▶ [Instructions to follow] Starting at the line that contains "Task: Jump to bookmark 228", write out every line through the last one in the records below, word for word. Leave out any pictures.

Screenshot grounding data
● ● ● ● ● ● ●
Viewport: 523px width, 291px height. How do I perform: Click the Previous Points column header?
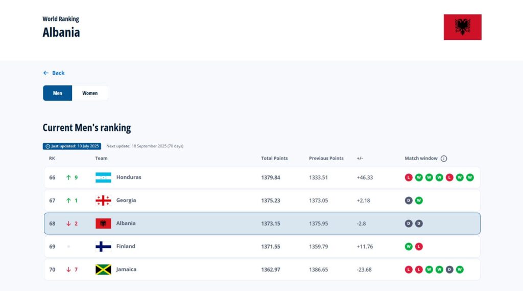click(x=326, y=159)
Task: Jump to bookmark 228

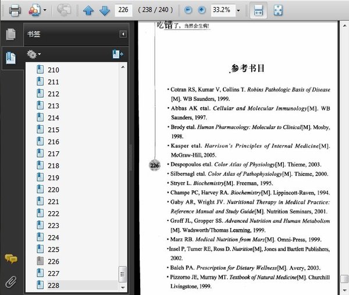Action: pyautogui.click(x=54, y=285)
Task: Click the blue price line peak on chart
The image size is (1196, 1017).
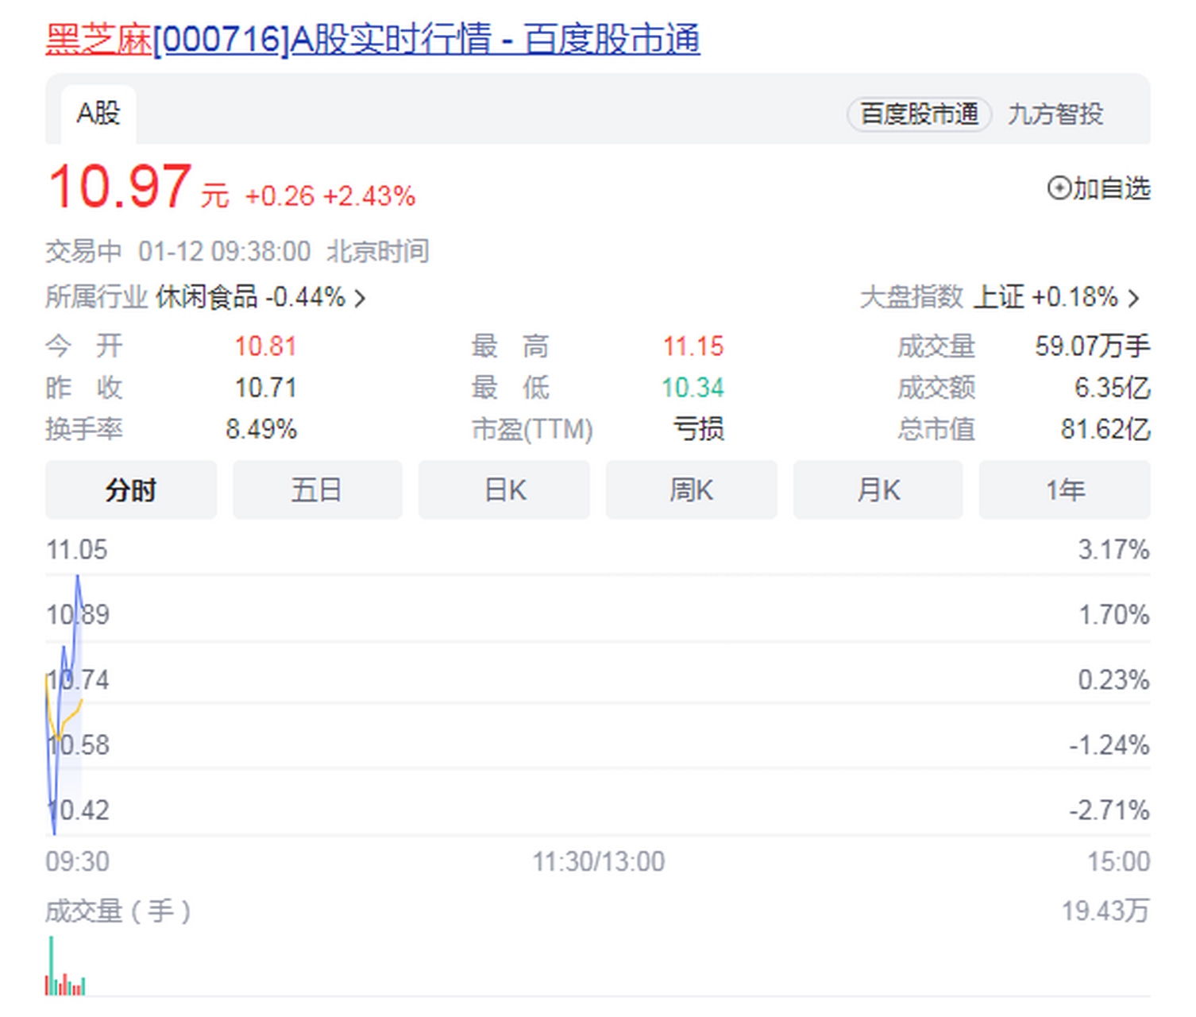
● ● ● ● ● ● ●
▶ [Problem solution]
Task: Jump to bookmark 228

Action: pyautogui.click(x=54, y=285)
Task: Click the blue price line peak on chart
The image size is (1196, 1017).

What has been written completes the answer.